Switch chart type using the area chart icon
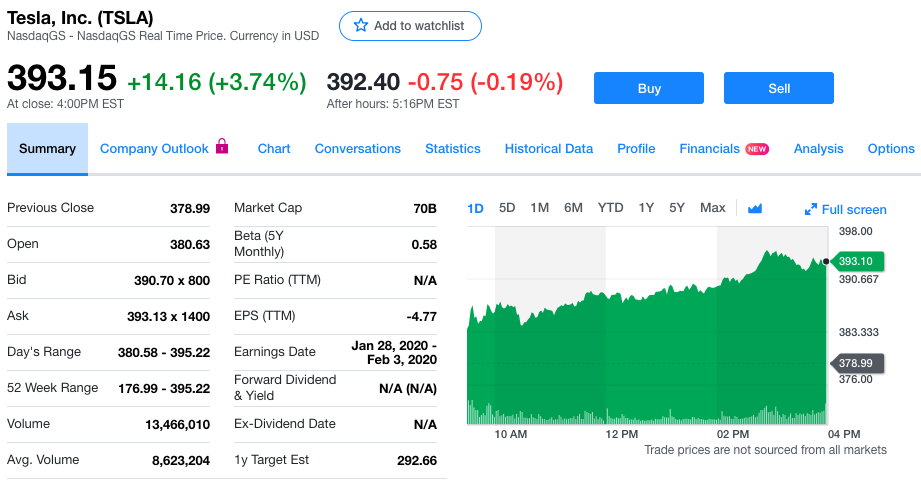Screen dimensions: 921x484 coord(755,208)
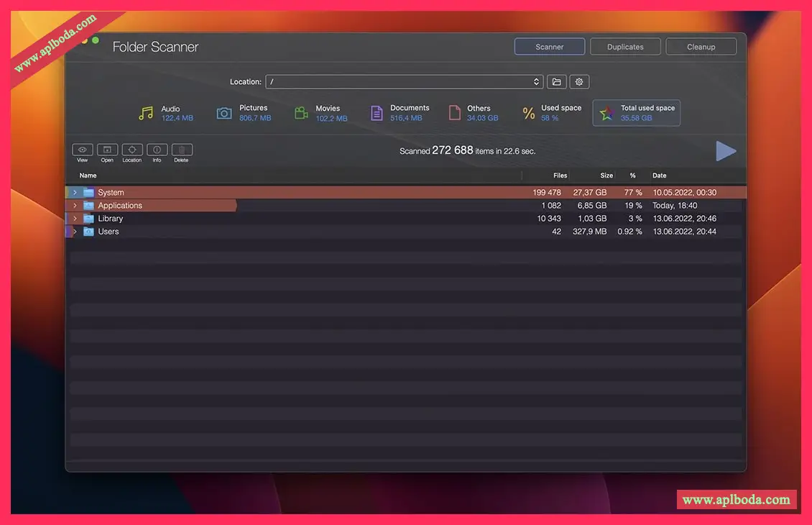Expand the System folder row
This screenshot has height=525, width=812.
click(x=75, y=193)
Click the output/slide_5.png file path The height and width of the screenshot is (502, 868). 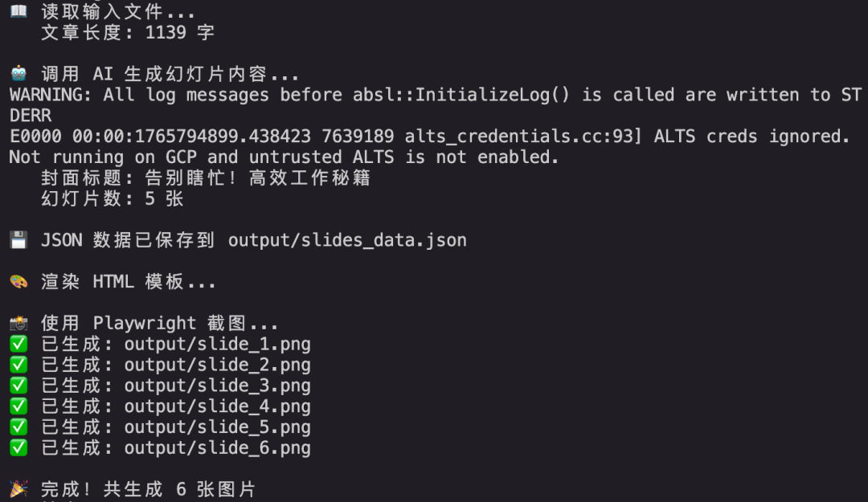(217, 426)
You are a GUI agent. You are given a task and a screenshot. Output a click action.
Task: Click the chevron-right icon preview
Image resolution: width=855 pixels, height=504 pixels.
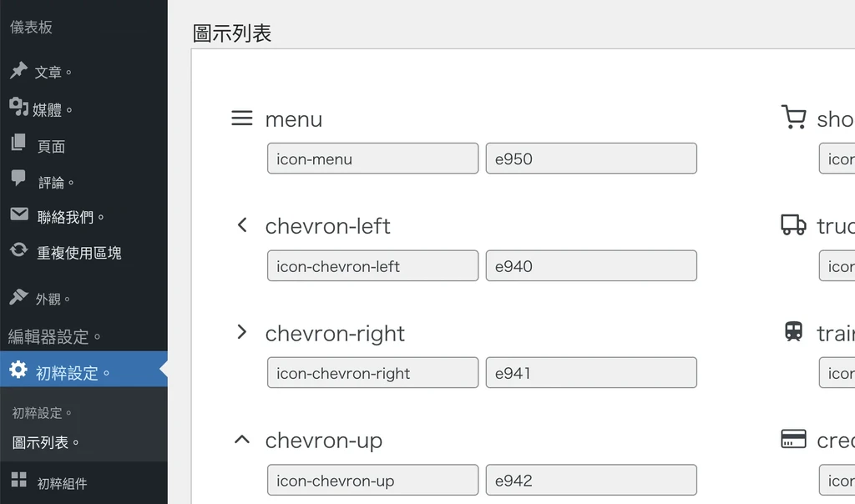(242, 332)
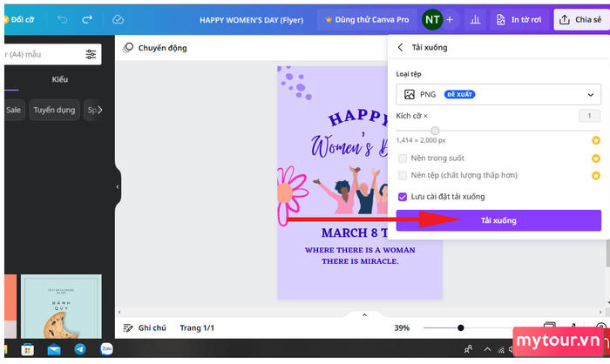Click the Kích cỡ size slider handle

(x=435, y=131)
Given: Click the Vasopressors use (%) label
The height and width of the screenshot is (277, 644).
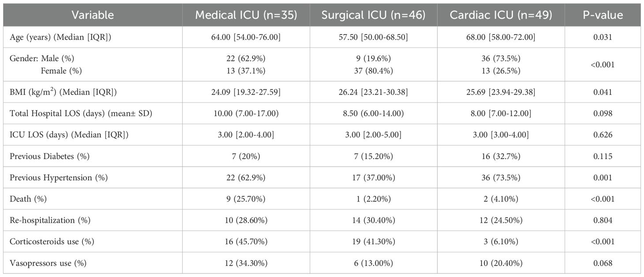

********************

EXERCISE OBJECTIVE
From the line containing "Given: Click the Vasopressors use (%) label" down to the final line of the listing above, write out only those lines exactly as they are, minus the pictures.

REPLY
Given: Click the Vasopressors use (%) label
The height and width of the screenshot is (277, 644).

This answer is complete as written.